Data provided START

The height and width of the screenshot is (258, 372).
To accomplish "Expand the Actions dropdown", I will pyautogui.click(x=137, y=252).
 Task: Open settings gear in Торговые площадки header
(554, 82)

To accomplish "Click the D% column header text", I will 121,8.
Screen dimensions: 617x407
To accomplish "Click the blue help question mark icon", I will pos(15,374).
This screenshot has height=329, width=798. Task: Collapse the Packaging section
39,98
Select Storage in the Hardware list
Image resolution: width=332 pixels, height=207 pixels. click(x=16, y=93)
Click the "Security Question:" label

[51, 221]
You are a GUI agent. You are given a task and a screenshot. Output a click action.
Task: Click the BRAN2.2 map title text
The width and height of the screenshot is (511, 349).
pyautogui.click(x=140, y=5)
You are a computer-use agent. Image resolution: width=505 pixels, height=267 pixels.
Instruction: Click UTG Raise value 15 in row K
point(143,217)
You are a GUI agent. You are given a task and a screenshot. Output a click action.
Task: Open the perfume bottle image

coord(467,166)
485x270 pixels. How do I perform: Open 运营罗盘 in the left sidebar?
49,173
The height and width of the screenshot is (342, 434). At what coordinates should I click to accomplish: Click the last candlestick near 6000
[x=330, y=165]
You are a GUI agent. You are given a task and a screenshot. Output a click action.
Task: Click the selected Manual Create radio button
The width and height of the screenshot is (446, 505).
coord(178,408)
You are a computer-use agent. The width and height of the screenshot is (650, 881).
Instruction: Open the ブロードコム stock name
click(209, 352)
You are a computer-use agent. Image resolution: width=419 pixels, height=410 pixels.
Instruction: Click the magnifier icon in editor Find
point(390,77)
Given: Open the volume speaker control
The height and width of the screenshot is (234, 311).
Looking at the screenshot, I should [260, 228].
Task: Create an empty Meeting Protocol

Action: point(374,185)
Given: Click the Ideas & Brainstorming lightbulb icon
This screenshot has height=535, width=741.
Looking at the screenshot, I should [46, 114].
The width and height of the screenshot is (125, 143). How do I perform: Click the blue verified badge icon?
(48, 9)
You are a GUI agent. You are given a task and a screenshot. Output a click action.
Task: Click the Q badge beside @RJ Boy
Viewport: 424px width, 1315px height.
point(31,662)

Data provided END

§ Your assignment
Tell how many lines in the records above contain "will", giving the number and no other words.

§ Your response
3